## Task to complete
Here, the job is to give back every entry below unchanged, omitting pictures.

## Stored items
[Start of Attachment]

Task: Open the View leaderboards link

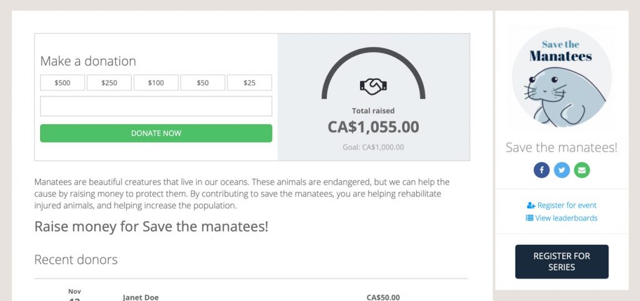Action: coord(566,218)
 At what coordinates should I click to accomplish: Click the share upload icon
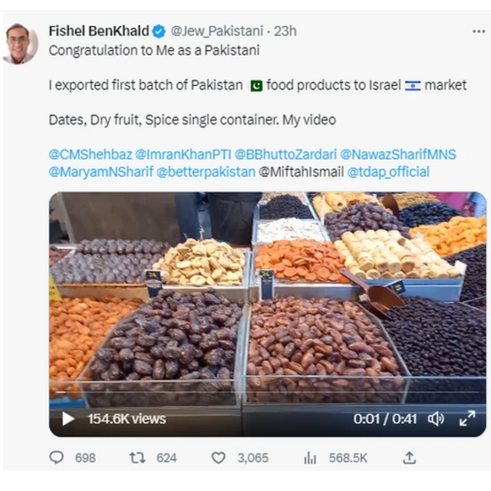[x=410, y=457]
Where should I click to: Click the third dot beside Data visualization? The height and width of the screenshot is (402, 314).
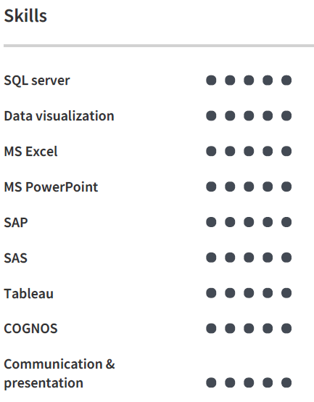click(249, 115)
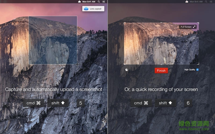This screenshot has width=215, height=134.
Task: Click the clock in the left menu bar
Action: click(x=89, y=2)
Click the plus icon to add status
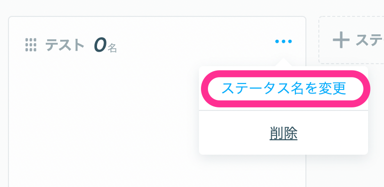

[End of Attachment]

## Answer to this exercise
Task: Open the View leaderboards link

Action: coord(566,218)
 At what coordinates should I click to accomplish: Click the share upload icon
[x=410, y=457]
Where should I click to: Click the third dot beside Data visualization? The height and width of the screenshot is (402, 314).
click(249, 115)
This screenshot has width=215, height=134.
Task: Click the clock in the left menu bar
Action: click(x=89, y=2)
Click the plus icon to add status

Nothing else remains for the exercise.